→ Selected text:
□ □ □ □

“By no death has the country sustained a greater loss.”
– Major General Benjamin Butler
MAJOR GENERAL DAVID B. BIRNEY
David Bell Birney attended Phillips Academy and graduated in 1839. Despite not having any military education, training or experience, by the end of the Civil War, Birney was considered one of the finest Union Generals who had served in the war.
He grew up as the son of James B. Birney, a slave owning southerner who moved north with his slaves; subsequently freed them; became one of the nation’s most outspoken abolitionists and ran for President as a candidate on the 1844 Liberty Party ticket. The conversion of his father from a Southern slave owner to an abolitionist and Presidential Candidate was the direct result of the influence of famous abolitionist leader Theodore Dwight Weld, who also is credited with converting Harriet Beecher Stowe to abolitionism. From a relatively young age growing up in Kentucky in a slave-owning family to the time he graduated from Phillips Academy, David Bell Birney had seen slavery first-hand and then had been exposed to and influenced by some of the leading abolitionist thinkers of his day.
And yet, the transformation of David Bell Birney as a citizen to a soldier may have been more striking. After graduating from Phillips Academy, Birney entered business, ultimately moved to Philadelphia and practiced law – the whole time supporting abolitionist efforts. Shortly after the outbreak of war, Birney volunteered and received an officer’s commission from Pennsylvania Governor Andrew Gregg Curtain. Despite no military training whatsoever and somewhat in spite of his abolitionist beliefs and the fact that he was a “political general” – all factors which were frowned upon in the West Point dominated Army of the Potomac – superior officers promoted Birney early and often for his skill in battle eventually promoting him to the rank of Major General and command of a United States Army Corps.
Despite having his reputation tarnished by West Point Generals and General McClellan supporters during the war, Birney now is seen as one of the most skilled Union Generals of the Civil War. According to historian Gordon C. Rhea, Birney “was unquestionably among the army’s best” division commanders; “amassed a combat record rivaling any in the army;” and “spoke his mind fearlessly” (The Battle of the Wilderness, May 5–6, 1864, Gordon C. Rhea (LSU Press, 1994), pp. 38, 202).

□ □ □ □

→ Entries provided:
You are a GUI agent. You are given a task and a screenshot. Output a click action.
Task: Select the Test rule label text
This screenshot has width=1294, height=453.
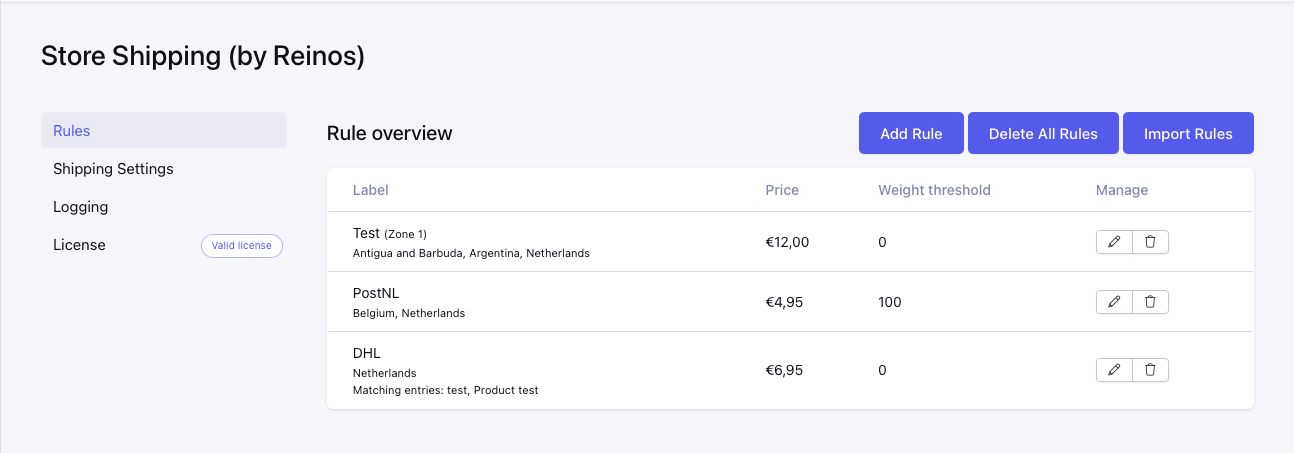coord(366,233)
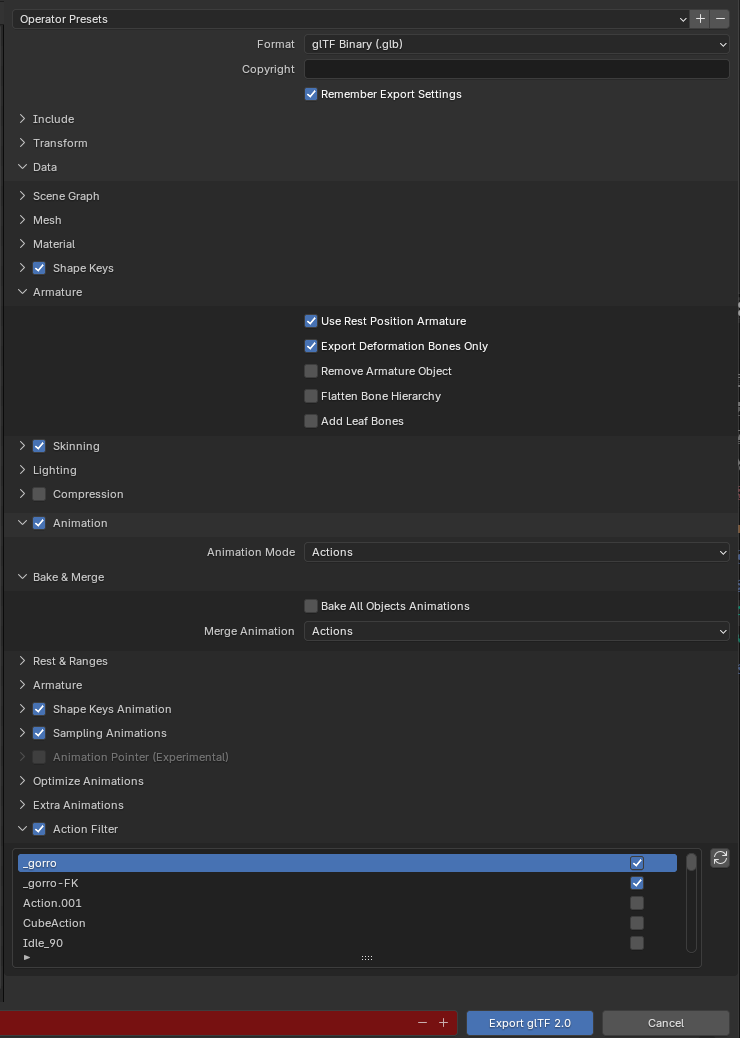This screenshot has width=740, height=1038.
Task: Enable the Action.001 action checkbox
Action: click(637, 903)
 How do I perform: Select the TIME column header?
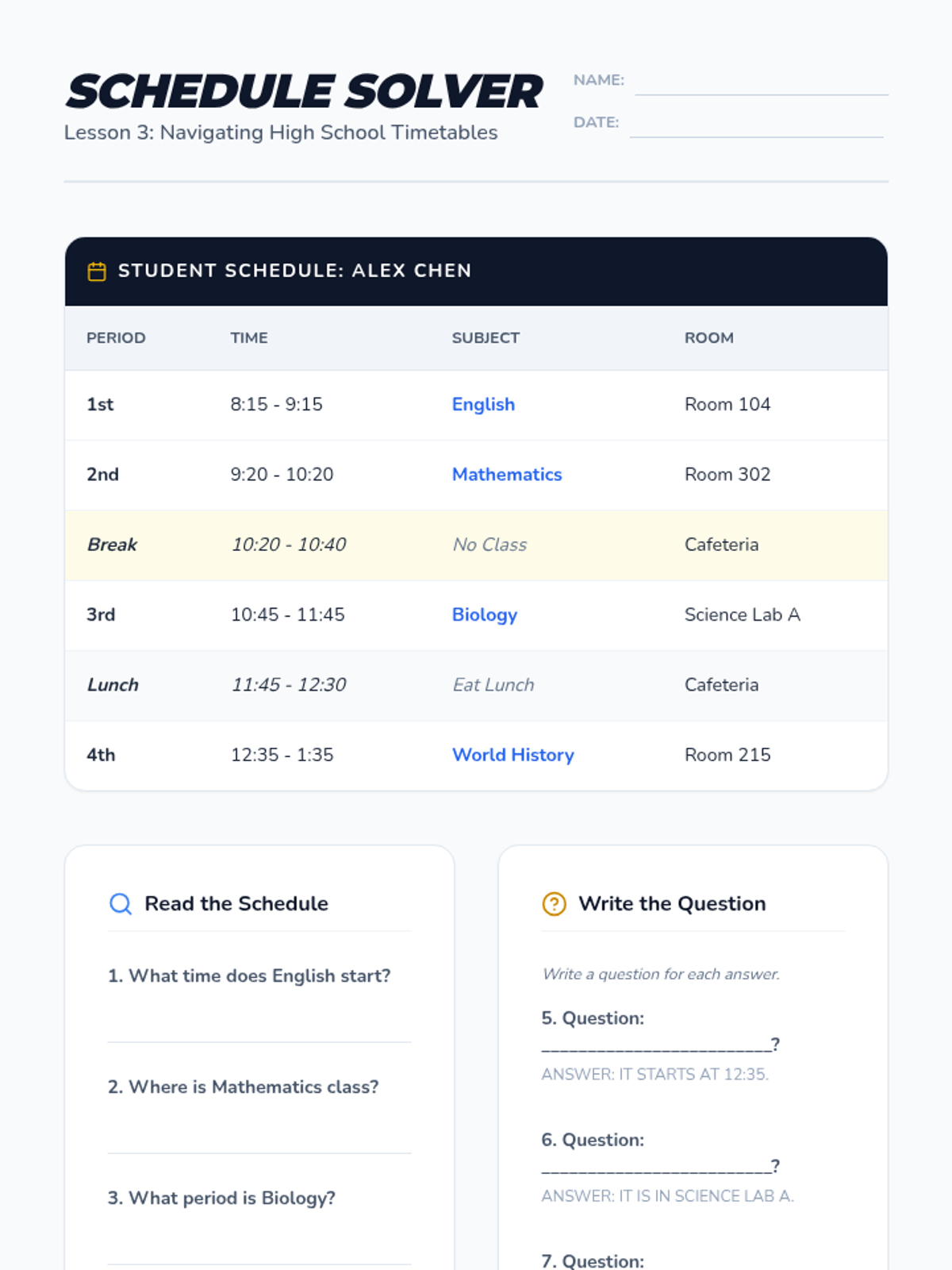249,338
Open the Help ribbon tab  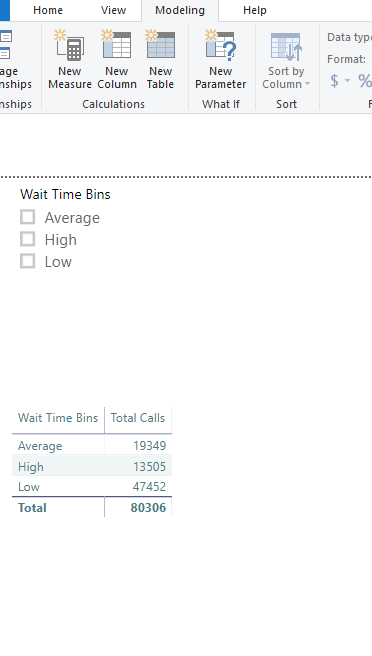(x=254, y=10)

□ □ □ □

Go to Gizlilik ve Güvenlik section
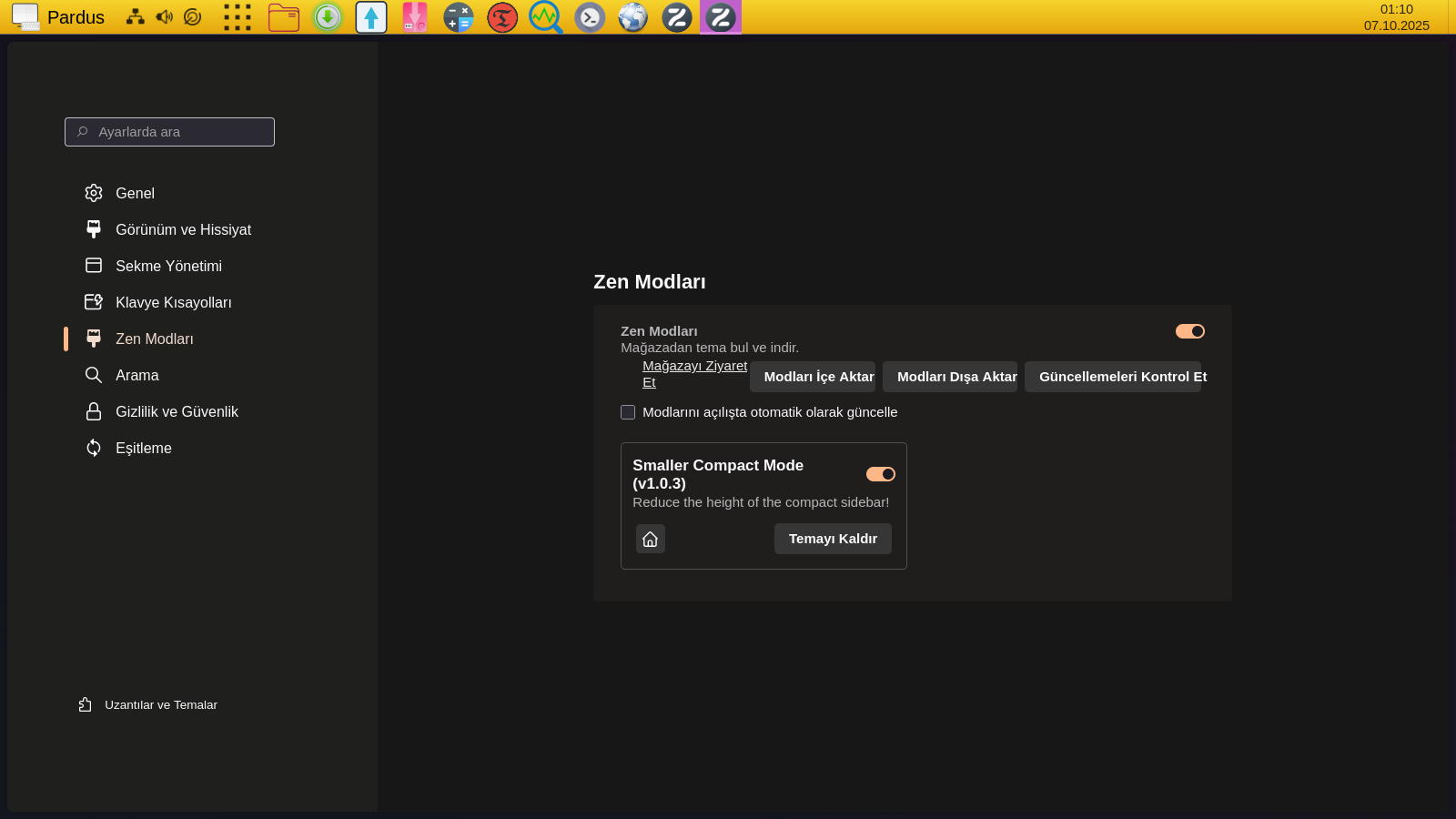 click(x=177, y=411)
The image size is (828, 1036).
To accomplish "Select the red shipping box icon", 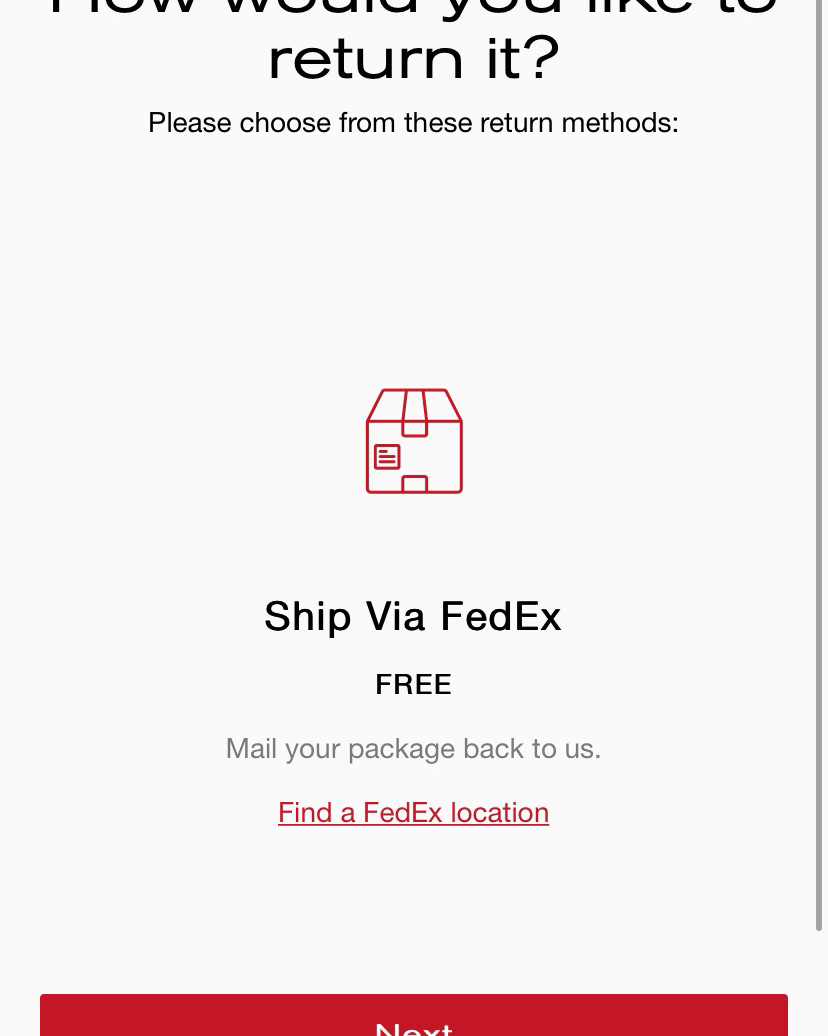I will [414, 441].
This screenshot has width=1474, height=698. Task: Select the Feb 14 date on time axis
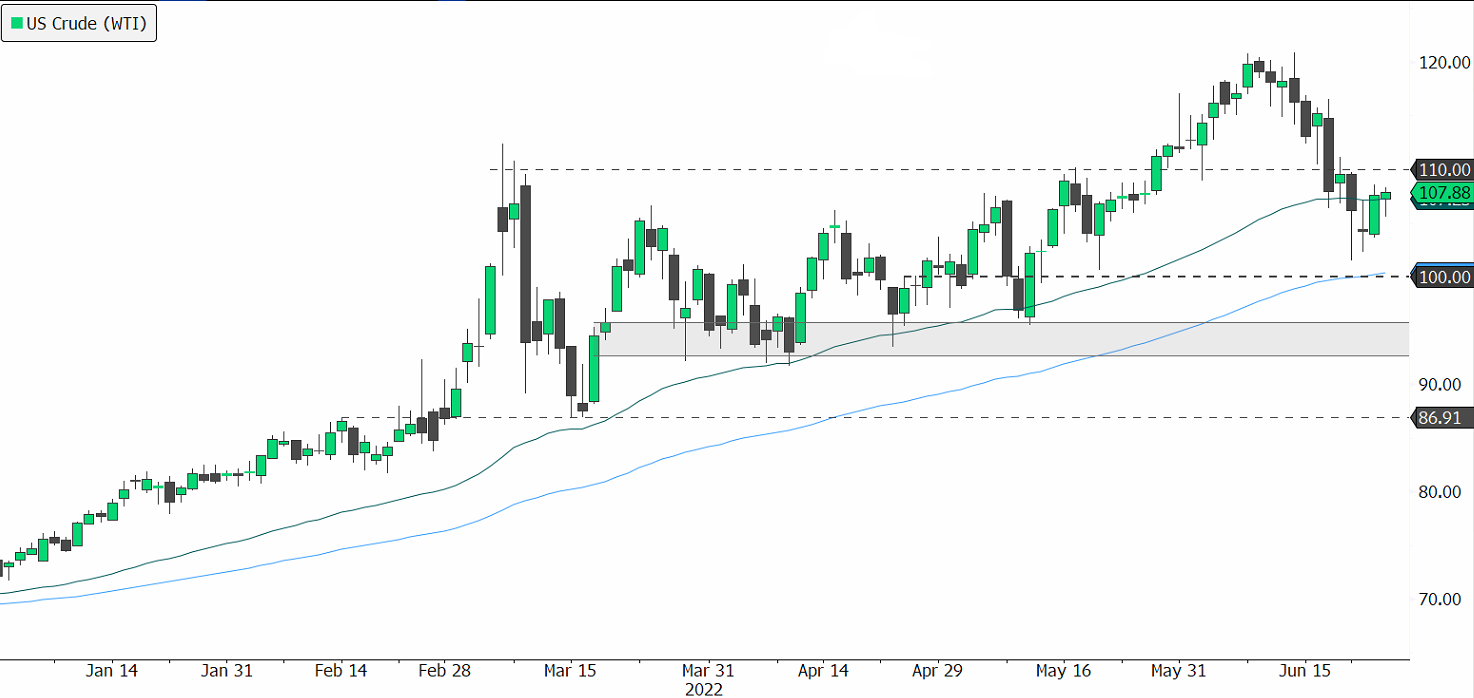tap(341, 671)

□ □ □ □

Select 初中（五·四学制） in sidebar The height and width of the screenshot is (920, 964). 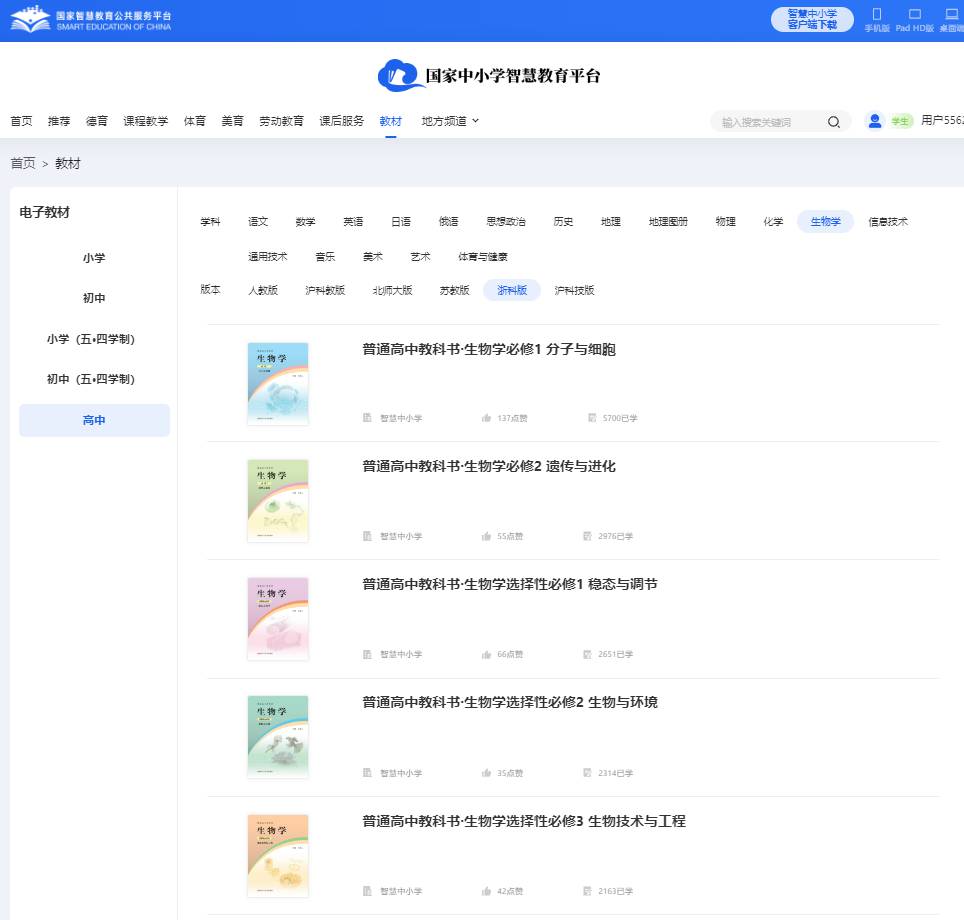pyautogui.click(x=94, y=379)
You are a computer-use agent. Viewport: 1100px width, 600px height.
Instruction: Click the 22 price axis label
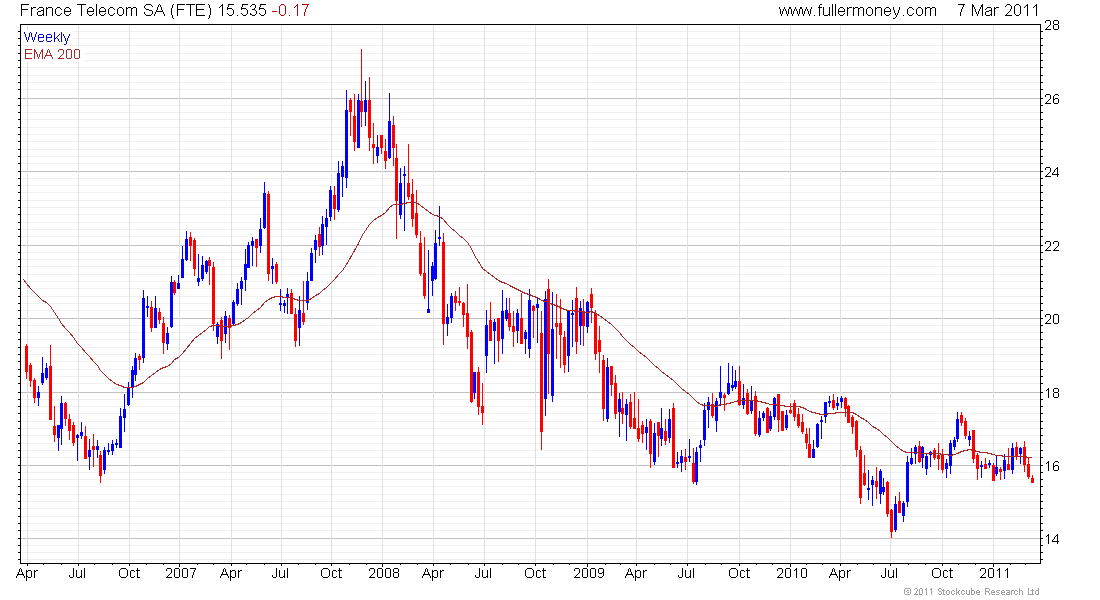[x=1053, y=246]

□ □ □ □

→ Exercise requirements:
1. In the text about General David B. Birney, who gave Birney his officer's commission after the war began?
2. Take the text about General David B. Birney further, starting after its last sentence.

→ Task answers:
1. Pennsylvania Governor Andrew Gregg Curtain gave Birney his officer's commission.

2.
Praise of Birney by his commanding officers was no less impressive, his commander earlier in the war, General Phillip Kearney, wrote that Birney “displayed coolness and courage … his genius of command was especially conspicuous.” General Joseph Hooker, his commander at Chancellorsville (where Birney’s Division helped hold off Stonewall Jackson’s Corps) wrote: “I know of no better division commander in this army or one that I would rather have in my command.” No greater compliment was paid General Birney than when overall U.S. Army Commander Ulysses S. Grant picked him in 1864 to succeed General Winfield Scott Hancock as a Corps commander and then appointed him as a full Corps commander to bolster the Army of the James.
Sadly, after having reached this pinnacle in his military career and despite having served in over forty (40) Civil War battles in three and one-half (3 ½) years , General David B. Birney – the Civil War epitome of the “Citizen Soldier” – died in October 1864 in his home from disease he had contracted in Virginia. His funeral was attended by over five thousand (5,000) mourners and Orders of the Day praising his character and service were issued in both the Army of the Potomac and the Army of the James, the most notable being penned by the infamous General Benjamin Butler:
“Almost every battlefield on which the Army of the Potomac has fought has witnessed his valor. Rising rapidly in his profession, no more deserved appointment had been made by the President than General Birney’s assignment to the command of the Tenth Army Corps. The respect and love of the soldiers of his own corps has been shown by the manner in which they followed him. The Patriot – the Hero – the Soldier. By no death has the country sustained a greater loss. Although not bred to arms, he has shown every soldierly quality, and illustrated that profession of his love and choice ….. Amid the din of arms, and upon the eve of battle, it is fit that we, his comrades, should pause a moment to draw from the example of his life and the lesson it teaches.”